The success of the TV show Mad Men triggered some interest and debate fairly recently over mid 20th century attitudes towards gender roles and advertising. The Thrill of It All is a film dealing with both themes, but as it was made nearer to the time Mad Men is set in, it does not have the safety net of ironic detachment to fall back on.
Doris Day plays housewife Beverly Boyer, who, after a chance remark at a dinner party, ends up doing TV commercials for Happy Soap - much to the chagrin of her husband, obstetrician Gerald, played by James Garner. As her fame and earning power grows, so does Gerald's jealousy. Will have Beverley have to choose between her career and her marriage?

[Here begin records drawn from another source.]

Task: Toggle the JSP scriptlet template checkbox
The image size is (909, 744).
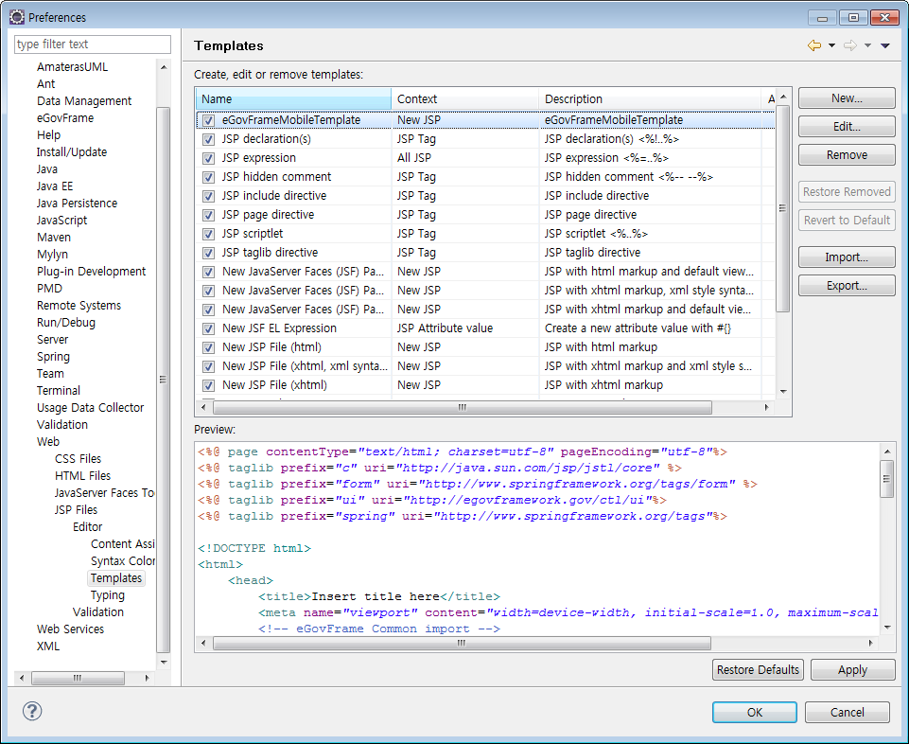Action: 208,234
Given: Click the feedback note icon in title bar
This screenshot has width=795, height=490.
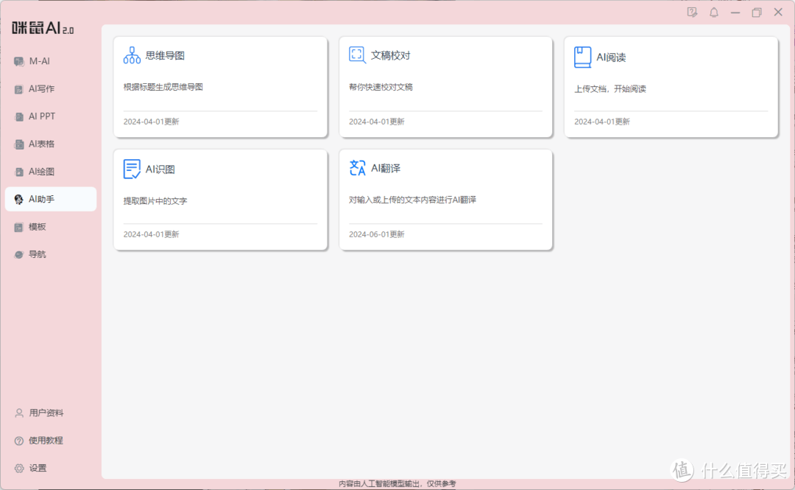Looking at the screenshot, I should point(692,13).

Despite being written by two genuine comedy legends, Larry Gelbart and Carl Reiner, the script never raises any real belly laughs, and does not really rise above the level of the domestic TV sitcoms of the time, with cheesy dialogue and predictable situations, although some of the sexual innuendo is good for a chuckle. Thankfully, the seemingly effortless charisma of the two stars, who take up the majority of the screen time, make the film a very enjoyable watch. The rest of the cast go for a rather exaggerated, almost cartoon style of acting, that grates after a while.
The main message of the woman gaining, and then giving up her vocational and financial independence could be problematic, but it is difficult to take as misogynistic given the lightweight, insubstantial nature of the film.
Rather than the "Battle of the Sexes", the more interesting conflict is that between TV and cinema. The Thrill of It All is set in the time when TV was, relatively speaking, still in its infancy, and still a fairly crude and unsophisticated medium, both in technology and form. The dramas sponsored by Happy Soap are depicted as being poorly made, with a running gag of about them literally churning out the same scenes each week. Nevertheless, the public are entranced by it, perhaps as much by the novelty as by the content.
This leads to a slightly sneering, dismissive tone in the script, as if television is a medium driven primarily by commercial concerns, providing mindless, cheap entertainment to the masses, but never able to reach the sophisticated heights of more established forms. Which is of course exactly how, in it's early days, cinema was perceived.